_Source material:_

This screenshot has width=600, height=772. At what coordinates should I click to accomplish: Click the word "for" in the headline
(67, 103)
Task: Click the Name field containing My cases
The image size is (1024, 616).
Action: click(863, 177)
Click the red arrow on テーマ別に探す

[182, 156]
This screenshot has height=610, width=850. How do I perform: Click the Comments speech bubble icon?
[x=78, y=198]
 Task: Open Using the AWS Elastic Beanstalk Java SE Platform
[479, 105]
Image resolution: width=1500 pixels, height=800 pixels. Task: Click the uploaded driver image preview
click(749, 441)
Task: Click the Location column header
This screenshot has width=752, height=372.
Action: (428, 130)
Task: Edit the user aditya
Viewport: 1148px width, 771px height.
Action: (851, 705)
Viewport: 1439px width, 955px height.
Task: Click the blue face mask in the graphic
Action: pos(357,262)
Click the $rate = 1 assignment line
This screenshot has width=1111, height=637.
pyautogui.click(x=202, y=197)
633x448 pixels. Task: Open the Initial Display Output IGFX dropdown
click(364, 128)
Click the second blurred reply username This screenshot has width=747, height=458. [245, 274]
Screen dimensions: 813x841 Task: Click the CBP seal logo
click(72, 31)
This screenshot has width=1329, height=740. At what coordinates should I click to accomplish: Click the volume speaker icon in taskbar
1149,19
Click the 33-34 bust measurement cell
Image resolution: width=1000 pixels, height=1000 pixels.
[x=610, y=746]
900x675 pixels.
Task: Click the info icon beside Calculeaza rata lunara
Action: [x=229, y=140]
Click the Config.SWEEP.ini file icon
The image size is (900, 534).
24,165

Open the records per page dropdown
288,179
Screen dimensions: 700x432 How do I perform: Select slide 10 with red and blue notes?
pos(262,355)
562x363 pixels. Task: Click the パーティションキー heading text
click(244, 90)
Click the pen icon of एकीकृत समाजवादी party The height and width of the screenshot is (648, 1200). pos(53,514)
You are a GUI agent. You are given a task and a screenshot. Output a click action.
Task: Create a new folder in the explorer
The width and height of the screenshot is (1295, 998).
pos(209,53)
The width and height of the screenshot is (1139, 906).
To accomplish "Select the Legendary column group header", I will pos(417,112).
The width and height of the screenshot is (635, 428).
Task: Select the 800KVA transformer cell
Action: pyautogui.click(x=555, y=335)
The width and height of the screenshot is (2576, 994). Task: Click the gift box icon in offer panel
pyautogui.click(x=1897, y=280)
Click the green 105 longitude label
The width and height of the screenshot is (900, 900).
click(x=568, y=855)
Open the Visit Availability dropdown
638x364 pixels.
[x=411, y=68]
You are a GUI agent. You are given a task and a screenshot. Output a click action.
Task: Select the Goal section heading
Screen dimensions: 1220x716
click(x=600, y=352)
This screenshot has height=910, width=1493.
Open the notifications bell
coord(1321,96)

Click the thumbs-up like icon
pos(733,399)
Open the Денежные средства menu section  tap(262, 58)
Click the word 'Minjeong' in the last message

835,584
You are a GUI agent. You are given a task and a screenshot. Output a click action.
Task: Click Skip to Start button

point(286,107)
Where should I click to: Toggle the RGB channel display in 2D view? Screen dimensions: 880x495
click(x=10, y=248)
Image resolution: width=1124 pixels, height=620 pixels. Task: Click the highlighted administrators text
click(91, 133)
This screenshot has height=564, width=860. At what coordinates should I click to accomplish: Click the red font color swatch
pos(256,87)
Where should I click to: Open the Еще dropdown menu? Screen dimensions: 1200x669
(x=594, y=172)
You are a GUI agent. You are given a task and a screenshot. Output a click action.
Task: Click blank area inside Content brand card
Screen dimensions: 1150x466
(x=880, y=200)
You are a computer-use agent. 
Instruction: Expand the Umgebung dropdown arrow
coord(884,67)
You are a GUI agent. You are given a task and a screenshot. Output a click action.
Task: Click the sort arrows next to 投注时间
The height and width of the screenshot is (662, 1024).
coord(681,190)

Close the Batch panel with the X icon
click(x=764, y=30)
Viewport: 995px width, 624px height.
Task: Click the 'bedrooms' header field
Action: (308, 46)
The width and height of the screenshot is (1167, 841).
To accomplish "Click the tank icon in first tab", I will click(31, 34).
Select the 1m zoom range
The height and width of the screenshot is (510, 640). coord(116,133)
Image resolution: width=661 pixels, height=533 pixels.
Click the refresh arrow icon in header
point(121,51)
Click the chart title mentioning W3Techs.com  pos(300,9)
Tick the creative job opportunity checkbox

_About this exercise:_ Would you count the lines of the listing above that hold the string "section" and give only the resulting number?

_Answer to the problem:_ 2